En février, les étudiants de McGill avaient déjà mené une grève de la faim pour soutenir Gaza. Inspirés par les actions des étudiants de l'Université Columbia à New York, qui avaient organisé un sit-in sur la pelouse de leur campus pour protester contre les investissements dans des entreprises impliquées dans la guerre à Gaza, des étudiants du monde entier ont emboîté le pas.
Manifestations dans des universités de trois pays arabes
Des étudiants dans des universités en Mauritanie, en Tunisie et au Yémen ont manifesté lundi, tandis que des étudiants en Jordanie et au Liban se préparent pour des protestations similaires mardi.
Des manifestations de solidarité avec les Palestiniens, qui demandent la fin de la guerre israélienne prolongée contre Gaza depuis sept mois, ont eu lieu dans les universités de trois pays arabes lundi.
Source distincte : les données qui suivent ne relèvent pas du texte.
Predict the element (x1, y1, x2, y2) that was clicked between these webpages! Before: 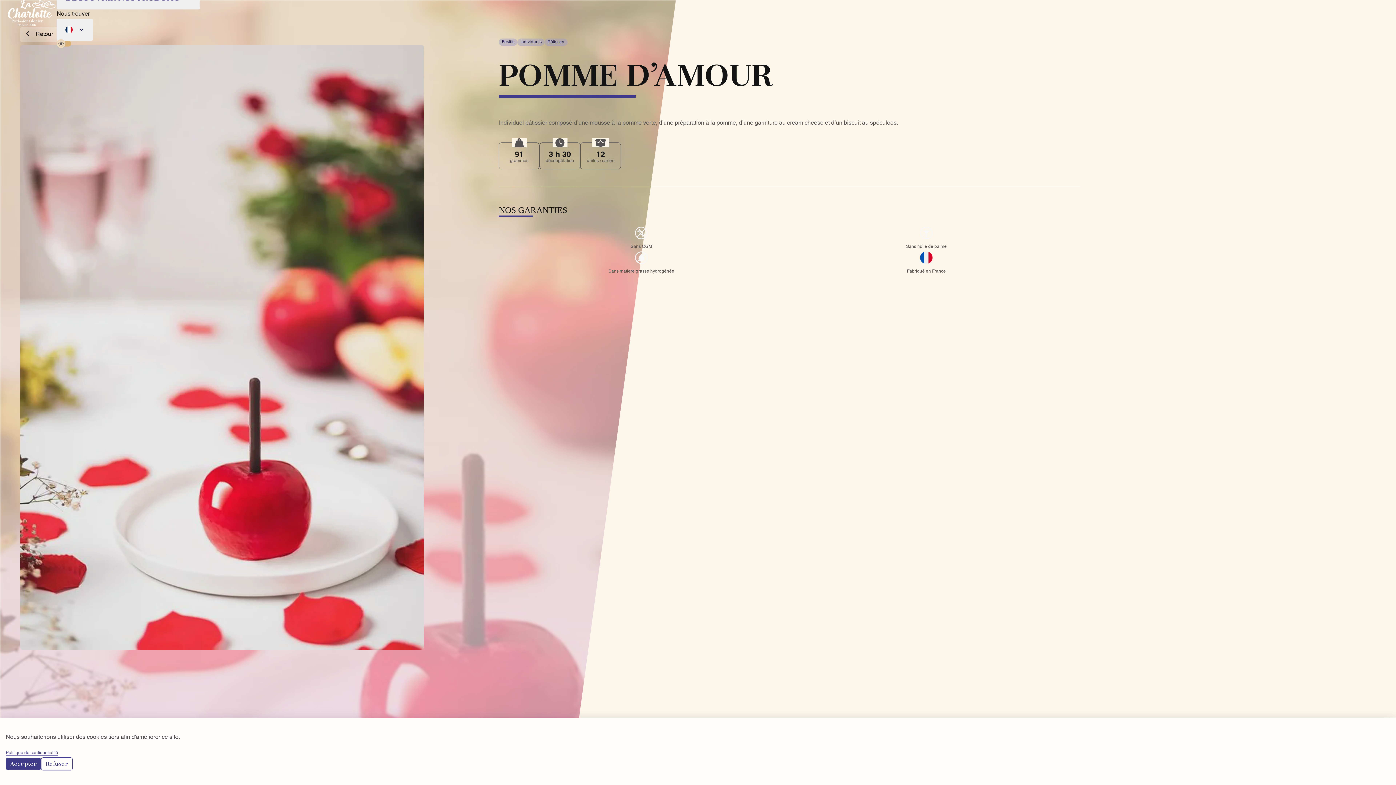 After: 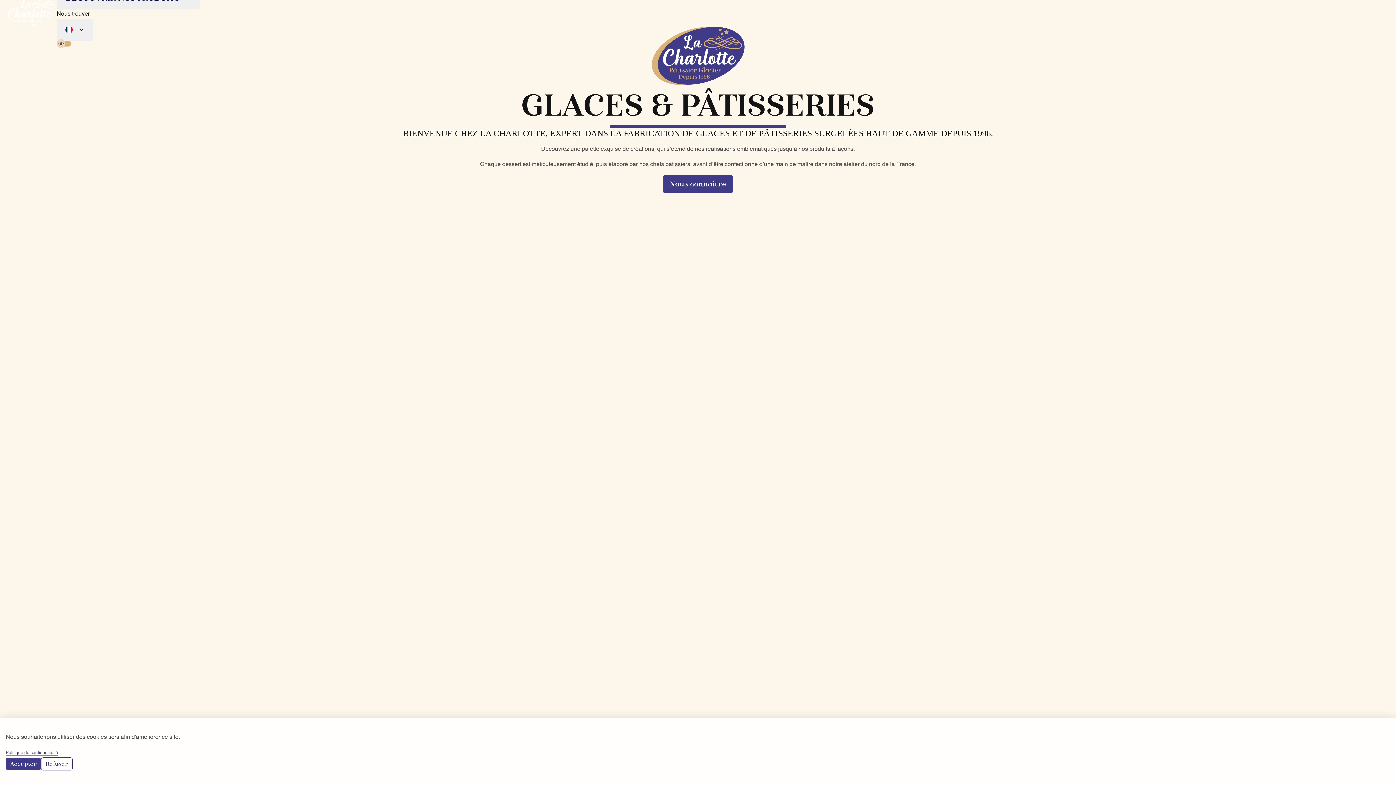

Des actions similaires sont prévues en Jordanie et au Liban pour demain.
Ce mouvement fait partie d'une vague de protestations étudiantes qui a commencé aux États-Unis il y a plus de dix jours et qui s'est étendue à plusieurs pays occidentaux et musulmans, et plus récemment à des nations arabes.
Grève étudiante en Mauritanie
À Nouakchott, la capitale mauritanienne, des centaines d'étudiants ont manifesté lundi dans plusieurs institutions d'enseignement supérieur, y compris l'Université de Nouakchott, l'Institut Supérieur de Comptabilité et de Gestion des Entreprises, et l'Institut Supérieur des Études et Recherches Islamiques.
Selon un correspondant d'Anadolu, les manifestations ont répondu aux appels de syndicats étudiants, dont l'Union Nationale des Étudiants de Mauritanie, le principal syndicat étudiant du pays.
Les étudiants ont brandi des drapeaux palestiniens et scandé des slogans exigeant la fin de la guerre à Gaza.
Mohamed Yahya Mustafa, secrétaire général de l'Union Nationale des Étudiants de Mauritanie, a déclaré lors d'un discours devant les étudiants rassemblés à l'Institut Supérieur de Comptabilité et de Gestion des Entreprises à Nouakchott que ces protestations s'accompagnaient d'une grève d'un jour dans tous les établissements d'enseignement supérieur du pays.
L'ampleur de la participation à cette grève n'était pas immédiatement claire.
Mustafa a encouragé les étudiants des institutions universitaires du monde arabe à participer au mouvement étudiant global en soutien à Gaza.
Depuis le 7 octobre, Israël a lancé une offensive dévastatrice sur Gaza, qui a tué des dizaines de milliers de personnes, majoritairement des enfants et des femmes, et causé des destructions massives et une famine qui a emporté des enfants et des personnes âgées, selon des sources palestiniennes et des Nations Unies.
Malgré une résolution du Conseil de sécurité des Nations Unies exigeant un cessez-le-feu immédiat, le conflit se poursuit.